__DATA FOR PROCESSING__

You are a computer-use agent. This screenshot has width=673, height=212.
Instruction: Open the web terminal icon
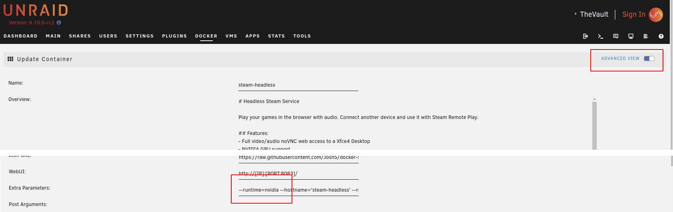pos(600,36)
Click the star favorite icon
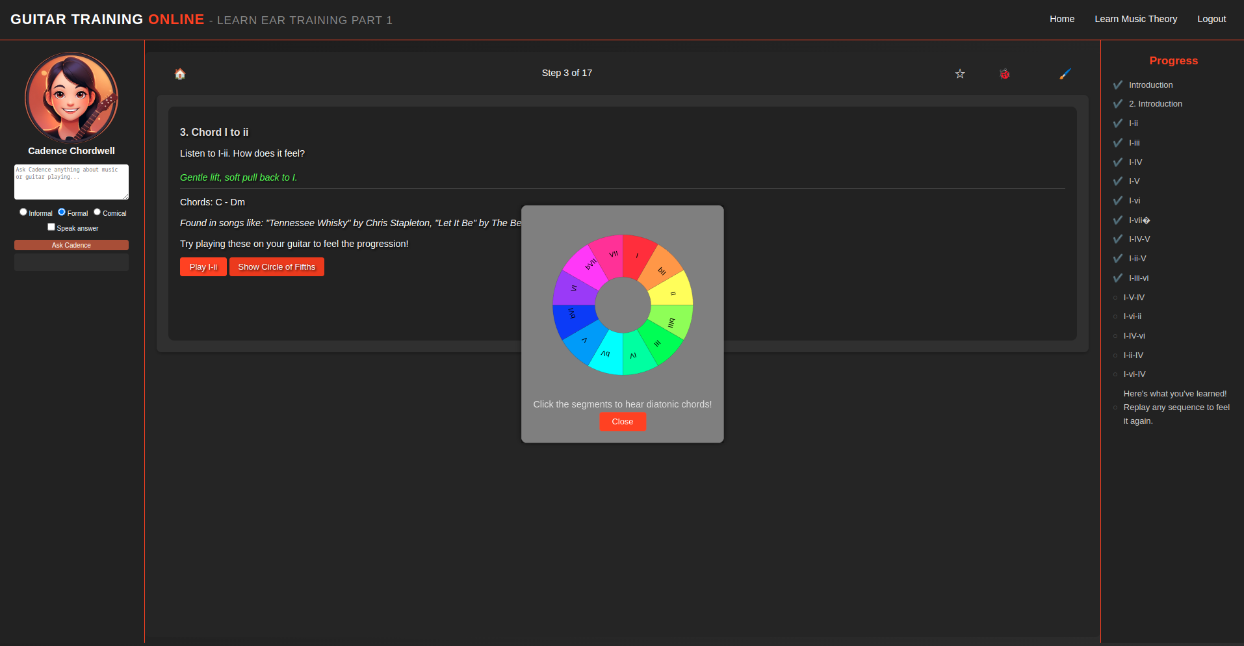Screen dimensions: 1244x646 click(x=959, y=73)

--

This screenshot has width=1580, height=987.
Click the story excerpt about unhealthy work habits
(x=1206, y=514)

__TASK TO COMPLETE__
Return every line of the listing that has the word "screenshot" in it.

__SOLUTION FOR THIS PROBLEM__
You are a computer-use agent. This screenshot has width=673, height=212.
This screenshot has width=1580, height=987.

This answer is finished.